Local faith leaders delivering cease-and-desist letter to Florida politicians accused of spreading hate

Letter signed by college students, faith leaders to be delivered at 12 p.m. in Tallahassee

A group of faith leaders of different denominations are teaming up with college students to deliver a cease-and-desist letter to the governor and state lawmakers in Tallahassee.

The letter calls for them to stop sowing what the advocates say is hate and division and to cease and desist, repent or resign.

It was signed by hundreds of students who are calling out Florida Gov. Ron DeSantis and other state leaders.

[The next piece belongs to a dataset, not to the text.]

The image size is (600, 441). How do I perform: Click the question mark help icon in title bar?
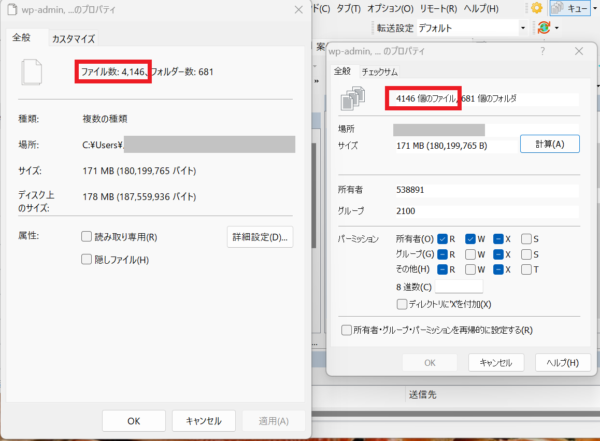tap(542, 49)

It states, “While your hateful and divisive lies about Black people, trans people, immigrants and women have filled the airwaves, 9,539,000 poor and low-income people account for 44.5% of the population in your state– a country where poverty is the fourth leading cause of death.

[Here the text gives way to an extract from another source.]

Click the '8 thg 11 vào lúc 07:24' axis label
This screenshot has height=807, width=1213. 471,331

“Instead of focusing on and addressing the real issues in your state, you spend time spewing hate and division…. We as religious and moral leaders… are publicly calling you to cease and desist or resign from using public office, public space, and the public’s microphone to spew hate and divide the people. This is a form of public service malpractice and is dangerously irresponsible.”

READ: Full cease-and-desist letter

This comes after several groups, from clergy to other Florida politicians, said the governor’s rhetoric played a role in the racially motivated shooting at a Jacksonville Dollar General where three people were killed. DeSantis vehemently defended himself against the claims.

“These victims in Jacksonville, Angela Michelle Carr, Anolt Laguerre, Jerrald Gallion, as Dr. King would say, each of the three have something to say in their deaths,” said the Rev. Mark Thompson. “They say to us that we must be concerned not merely about the ones who murdered them but about the system, the way of life, the philosophy that produced the murder.”

Several groups have events planned this weekend to demand what they call dangerous rhetoric to stop.

For one of those events, people are invited to meet at the Bethel Church at 9 a.m. for a “centering prayer,” and then march about a quarter mile to Jacksonville City Hall where the advocates plan to speak out at 10 a.m.

They are calling it a “Take Back the Mic” campaign.